Tuesday, August 20, 2013

Chicken Coop of Crushing Pain

Shake-takes fell out of favour at Hanna-Barbera fairly quickly, and I don’t know why. You find them sprinkled throughout the first season of The Huckleberry Hound Show and only rarely after that. Maybe it had to do with the arrival of Mike Maltese, Warren Foster and Alex Lovy at the studio; stories got an awful lot more talky after that. Or maybe the takes were deemed too old-fashioned or clichéd.

Carlo Vinci and Mike Lah were masters of these kinds of takes. Carlo wasn’t far removed from a 20-year career at Terrytoons and sometimes his artwork looks like it would fit in a Mighty Mouse cartoon with its thick ink-lines and unusual proportions. But he came up with some fun drawings.

Here’s a Carlo take from “Cock-a-Doodle Huck.” A fox reaches into a chicken coop to grab a chicken. Instead, farmer Huck bashes his hand (paw?) with a hammer. The fox reacts in pain.

Here are the anticipation drawings.



Then, the fox stretches in pain. Carlo re-uses some of the drawings, but they’re not in a cycle. They’re exposed on twos.



And then the take ends.



Within a couple of years, a take in a Hanna-Barbera cartoon consisted of barely stretching the eyes into a large oval and opening the mouth. It’s like the cartoons regressed back to the mid-‘30s. Imagine how much funnier the later H-B cartoons would have been if animal characters had similar types of takes as the one above.

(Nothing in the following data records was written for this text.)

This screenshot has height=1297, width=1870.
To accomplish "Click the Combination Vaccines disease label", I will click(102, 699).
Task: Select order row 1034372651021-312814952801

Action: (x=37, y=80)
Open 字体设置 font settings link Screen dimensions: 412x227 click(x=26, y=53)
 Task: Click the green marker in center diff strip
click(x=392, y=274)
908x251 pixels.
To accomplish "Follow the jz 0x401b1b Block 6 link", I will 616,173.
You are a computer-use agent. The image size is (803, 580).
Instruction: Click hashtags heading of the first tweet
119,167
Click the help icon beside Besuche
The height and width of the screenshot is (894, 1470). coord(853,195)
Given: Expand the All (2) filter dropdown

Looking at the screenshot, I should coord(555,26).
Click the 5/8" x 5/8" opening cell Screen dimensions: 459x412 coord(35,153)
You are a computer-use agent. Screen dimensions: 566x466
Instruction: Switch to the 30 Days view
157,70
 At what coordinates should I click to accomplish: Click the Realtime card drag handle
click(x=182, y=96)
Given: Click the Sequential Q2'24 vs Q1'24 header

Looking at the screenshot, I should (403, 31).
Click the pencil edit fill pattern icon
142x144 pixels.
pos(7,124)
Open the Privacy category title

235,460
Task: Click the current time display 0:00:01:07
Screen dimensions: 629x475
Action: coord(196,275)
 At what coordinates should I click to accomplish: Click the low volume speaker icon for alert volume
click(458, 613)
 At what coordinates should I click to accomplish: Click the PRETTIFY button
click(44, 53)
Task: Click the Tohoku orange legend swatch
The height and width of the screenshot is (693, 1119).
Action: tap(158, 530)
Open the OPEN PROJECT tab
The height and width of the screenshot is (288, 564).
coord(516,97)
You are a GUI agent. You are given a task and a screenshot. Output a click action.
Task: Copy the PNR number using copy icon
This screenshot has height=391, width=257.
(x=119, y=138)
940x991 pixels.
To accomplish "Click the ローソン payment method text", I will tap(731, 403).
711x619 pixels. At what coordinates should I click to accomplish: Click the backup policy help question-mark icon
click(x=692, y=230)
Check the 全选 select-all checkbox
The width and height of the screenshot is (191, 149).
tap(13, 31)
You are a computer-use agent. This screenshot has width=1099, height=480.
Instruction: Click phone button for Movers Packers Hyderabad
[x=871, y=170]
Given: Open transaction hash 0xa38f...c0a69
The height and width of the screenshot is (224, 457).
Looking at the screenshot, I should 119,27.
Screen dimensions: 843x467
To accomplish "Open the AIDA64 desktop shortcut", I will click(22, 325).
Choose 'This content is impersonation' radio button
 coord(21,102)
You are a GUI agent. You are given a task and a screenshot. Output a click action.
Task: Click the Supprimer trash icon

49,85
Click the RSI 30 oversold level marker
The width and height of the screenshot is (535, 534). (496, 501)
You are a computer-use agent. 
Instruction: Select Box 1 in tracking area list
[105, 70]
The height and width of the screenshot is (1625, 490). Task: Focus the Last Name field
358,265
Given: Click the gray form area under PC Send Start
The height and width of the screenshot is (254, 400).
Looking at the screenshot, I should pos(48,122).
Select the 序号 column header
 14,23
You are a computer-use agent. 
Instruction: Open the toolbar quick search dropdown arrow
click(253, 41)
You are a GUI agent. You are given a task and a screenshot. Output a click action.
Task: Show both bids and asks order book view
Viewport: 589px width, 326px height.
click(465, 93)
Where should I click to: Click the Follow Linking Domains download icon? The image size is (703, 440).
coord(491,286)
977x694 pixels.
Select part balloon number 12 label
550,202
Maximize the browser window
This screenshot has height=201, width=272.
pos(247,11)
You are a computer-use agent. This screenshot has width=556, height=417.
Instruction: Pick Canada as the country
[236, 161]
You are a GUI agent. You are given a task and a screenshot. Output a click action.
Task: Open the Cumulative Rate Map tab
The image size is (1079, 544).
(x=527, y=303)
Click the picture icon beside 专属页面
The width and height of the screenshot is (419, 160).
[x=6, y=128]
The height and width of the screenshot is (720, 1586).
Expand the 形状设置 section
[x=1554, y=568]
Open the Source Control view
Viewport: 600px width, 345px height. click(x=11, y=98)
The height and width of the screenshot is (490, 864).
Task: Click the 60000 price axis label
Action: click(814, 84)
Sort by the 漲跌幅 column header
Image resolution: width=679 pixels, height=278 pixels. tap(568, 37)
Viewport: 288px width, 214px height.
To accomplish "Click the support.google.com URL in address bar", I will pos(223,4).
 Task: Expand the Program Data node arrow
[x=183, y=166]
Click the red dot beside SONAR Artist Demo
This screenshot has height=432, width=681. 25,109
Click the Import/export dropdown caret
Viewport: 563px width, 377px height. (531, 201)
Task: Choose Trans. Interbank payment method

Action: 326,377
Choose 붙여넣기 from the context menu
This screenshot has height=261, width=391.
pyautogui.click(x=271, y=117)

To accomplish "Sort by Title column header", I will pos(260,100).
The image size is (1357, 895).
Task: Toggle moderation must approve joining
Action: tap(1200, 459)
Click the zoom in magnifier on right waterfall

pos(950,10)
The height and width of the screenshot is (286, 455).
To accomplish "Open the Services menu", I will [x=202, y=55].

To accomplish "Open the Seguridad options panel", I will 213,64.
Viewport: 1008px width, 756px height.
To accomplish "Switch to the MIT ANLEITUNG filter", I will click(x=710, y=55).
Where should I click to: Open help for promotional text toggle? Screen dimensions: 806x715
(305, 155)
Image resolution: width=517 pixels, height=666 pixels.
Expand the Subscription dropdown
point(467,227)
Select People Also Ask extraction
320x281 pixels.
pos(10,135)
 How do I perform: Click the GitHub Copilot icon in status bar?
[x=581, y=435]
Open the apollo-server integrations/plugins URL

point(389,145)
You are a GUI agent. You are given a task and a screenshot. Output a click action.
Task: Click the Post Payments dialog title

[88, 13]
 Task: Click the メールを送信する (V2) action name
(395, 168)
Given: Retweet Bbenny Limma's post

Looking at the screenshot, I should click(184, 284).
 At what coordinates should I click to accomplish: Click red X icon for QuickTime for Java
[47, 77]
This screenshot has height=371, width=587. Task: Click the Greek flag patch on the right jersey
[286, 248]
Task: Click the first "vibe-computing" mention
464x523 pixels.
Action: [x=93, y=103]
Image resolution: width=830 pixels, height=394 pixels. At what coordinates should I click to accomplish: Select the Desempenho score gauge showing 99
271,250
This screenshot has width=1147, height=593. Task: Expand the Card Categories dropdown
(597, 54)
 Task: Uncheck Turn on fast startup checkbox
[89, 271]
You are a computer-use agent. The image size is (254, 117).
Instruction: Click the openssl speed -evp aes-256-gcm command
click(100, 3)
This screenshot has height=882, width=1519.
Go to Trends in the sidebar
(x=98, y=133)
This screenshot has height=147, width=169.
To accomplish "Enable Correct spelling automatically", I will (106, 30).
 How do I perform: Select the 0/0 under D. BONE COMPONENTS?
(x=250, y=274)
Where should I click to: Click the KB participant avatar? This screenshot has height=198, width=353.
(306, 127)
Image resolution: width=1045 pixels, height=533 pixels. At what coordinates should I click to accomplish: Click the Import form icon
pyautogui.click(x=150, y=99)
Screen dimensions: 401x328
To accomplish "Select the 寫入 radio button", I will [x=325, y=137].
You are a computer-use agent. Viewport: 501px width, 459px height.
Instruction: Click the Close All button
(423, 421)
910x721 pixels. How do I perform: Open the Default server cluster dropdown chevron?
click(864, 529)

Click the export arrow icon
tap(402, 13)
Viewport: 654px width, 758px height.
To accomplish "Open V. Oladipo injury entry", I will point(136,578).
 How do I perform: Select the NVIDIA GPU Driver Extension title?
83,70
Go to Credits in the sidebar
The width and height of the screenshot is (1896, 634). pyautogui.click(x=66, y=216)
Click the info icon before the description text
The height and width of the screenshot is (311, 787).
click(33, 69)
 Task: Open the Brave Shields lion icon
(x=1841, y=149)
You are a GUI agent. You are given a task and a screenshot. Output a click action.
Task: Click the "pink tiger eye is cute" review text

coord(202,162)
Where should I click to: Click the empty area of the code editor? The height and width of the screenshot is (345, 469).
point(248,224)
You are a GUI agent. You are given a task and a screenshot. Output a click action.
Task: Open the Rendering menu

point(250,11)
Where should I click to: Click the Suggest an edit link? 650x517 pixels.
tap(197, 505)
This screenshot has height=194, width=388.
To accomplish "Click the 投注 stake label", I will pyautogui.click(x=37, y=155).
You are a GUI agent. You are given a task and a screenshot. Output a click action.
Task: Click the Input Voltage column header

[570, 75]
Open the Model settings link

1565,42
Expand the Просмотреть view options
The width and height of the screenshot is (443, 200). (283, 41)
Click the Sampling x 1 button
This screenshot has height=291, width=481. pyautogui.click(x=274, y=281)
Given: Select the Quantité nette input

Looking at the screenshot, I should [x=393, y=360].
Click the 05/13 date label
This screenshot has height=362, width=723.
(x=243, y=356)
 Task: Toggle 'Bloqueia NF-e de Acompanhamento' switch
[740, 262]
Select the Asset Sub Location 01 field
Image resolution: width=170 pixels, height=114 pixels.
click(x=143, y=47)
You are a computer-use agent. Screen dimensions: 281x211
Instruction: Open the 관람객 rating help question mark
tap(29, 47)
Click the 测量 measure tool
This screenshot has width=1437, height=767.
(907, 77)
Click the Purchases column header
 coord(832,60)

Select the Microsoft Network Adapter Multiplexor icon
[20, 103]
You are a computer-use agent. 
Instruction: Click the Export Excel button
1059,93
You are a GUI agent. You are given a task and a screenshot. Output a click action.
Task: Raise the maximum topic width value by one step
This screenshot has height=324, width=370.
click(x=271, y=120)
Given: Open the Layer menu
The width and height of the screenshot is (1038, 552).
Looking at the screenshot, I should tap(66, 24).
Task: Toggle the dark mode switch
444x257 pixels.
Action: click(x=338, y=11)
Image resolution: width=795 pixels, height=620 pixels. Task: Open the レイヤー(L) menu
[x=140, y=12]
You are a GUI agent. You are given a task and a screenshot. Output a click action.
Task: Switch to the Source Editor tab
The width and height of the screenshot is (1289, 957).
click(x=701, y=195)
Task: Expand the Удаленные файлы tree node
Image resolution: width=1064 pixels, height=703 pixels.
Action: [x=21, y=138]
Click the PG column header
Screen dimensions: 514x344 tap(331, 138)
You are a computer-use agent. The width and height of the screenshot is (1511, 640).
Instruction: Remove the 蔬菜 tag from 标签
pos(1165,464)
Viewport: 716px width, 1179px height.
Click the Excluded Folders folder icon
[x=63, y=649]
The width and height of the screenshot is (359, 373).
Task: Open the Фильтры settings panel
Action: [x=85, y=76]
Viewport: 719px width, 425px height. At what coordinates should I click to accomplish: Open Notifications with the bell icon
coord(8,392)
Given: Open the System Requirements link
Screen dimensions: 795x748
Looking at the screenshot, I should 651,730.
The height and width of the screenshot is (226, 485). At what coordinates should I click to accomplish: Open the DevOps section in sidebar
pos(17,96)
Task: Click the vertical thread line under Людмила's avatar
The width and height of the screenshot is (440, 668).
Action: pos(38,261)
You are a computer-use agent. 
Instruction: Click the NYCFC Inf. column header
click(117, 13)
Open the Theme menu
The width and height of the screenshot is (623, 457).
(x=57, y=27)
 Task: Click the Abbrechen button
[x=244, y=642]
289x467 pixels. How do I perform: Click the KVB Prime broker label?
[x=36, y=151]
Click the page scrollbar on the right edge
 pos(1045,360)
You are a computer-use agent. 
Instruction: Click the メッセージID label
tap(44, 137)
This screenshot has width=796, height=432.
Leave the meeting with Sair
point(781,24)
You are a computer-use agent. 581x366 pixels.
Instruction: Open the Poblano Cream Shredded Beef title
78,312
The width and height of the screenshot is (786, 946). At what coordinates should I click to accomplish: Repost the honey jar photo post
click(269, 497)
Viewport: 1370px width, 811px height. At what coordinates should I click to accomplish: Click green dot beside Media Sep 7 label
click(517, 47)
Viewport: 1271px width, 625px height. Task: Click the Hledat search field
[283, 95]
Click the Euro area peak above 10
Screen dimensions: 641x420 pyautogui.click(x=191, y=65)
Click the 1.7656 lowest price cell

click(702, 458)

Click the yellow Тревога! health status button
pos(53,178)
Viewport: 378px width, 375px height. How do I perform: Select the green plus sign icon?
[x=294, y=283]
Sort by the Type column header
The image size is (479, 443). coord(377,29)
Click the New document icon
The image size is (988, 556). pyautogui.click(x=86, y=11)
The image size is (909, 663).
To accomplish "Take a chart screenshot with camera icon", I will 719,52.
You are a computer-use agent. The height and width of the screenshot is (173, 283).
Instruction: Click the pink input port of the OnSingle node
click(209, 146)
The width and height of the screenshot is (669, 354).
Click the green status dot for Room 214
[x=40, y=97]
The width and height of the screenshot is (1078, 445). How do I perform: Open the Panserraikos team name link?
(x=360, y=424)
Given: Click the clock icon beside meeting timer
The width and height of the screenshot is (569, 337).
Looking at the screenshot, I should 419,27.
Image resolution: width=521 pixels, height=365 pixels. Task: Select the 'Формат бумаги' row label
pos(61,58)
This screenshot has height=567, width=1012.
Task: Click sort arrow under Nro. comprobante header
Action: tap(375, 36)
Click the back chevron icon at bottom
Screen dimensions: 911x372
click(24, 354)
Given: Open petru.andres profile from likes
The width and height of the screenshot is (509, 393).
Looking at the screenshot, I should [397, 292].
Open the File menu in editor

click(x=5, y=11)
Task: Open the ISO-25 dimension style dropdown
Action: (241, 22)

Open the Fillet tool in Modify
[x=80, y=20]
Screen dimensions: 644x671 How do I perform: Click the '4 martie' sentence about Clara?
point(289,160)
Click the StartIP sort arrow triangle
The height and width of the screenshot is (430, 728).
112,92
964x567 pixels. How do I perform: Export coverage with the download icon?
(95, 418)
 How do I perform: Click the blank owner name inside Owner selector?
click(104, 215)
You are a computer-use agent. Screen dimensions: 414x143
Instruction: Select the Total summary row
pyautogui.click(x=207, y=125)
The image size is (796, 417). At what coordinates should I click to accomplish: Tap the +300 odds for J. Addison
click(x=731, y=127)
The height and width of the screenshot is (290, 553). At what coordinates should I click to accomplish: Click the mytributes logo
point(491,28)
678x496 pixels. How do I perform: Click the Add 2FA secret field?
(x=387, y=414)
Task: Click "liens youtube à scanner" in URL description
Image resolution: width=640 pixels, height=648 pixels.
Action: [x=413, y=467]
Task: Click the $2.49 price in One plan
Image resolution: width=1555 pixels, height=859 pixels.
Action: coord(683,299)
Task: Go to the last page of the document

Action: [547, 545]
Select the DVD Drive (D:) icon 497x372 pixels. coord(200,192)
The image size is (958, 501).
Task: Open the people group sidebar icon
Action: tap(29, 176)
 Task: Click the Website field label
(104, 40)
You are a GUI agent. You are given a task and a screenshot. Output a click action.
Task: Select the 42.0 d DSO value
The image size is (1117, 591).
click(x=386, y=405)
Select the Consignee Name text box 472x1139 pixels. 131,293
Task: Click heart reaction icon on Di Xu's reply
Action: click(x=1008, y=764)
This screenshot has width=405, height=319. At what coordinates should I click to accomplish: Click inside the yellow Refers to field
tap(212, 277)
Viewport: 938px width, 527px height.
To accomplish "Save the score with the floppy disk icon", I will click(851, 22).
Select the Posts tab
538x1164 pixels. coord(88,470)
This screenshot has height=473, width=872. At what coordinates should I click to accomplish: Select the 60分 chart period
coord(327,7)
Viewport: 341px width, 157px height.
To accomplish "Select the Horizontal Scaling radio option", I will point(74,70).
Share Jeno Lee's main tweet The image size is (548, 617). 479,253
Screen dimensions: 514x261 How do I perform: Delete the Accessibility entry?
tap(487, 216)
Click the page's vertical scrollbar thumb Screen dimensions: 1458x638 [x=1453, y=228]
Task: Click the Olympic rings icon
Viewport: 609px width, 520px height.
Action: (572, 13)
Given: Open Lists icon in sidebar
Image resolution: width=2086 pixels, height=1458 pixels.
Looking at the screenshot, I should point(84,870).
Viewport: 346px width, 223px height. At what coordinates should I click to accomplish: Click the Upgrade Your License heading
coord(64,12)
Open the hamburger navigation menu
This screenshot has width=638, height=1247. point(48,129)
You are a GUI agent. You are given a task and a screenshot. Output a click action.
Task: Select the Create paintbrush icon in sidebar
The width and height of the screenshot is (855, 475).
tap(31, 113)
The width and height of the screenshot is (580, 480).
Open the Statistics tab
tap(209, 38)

Here’s a look at Carlo’s animation slowed down (though not all that well). Unfortunately, you have to put up with the jerky sound; I couldn’t mute it when making this clip.



4 comments:

  1. To me, it seemed as though Bill & Joe suffered from the same problem Seymour Knietel suffered from a decade earlier at Famous Studios, where he would tone down the wildness of Jim Tyer's animation. He wanted Famous to have smooth, good looking animation over Tyer's jerkier -- but funnier -- off-model style.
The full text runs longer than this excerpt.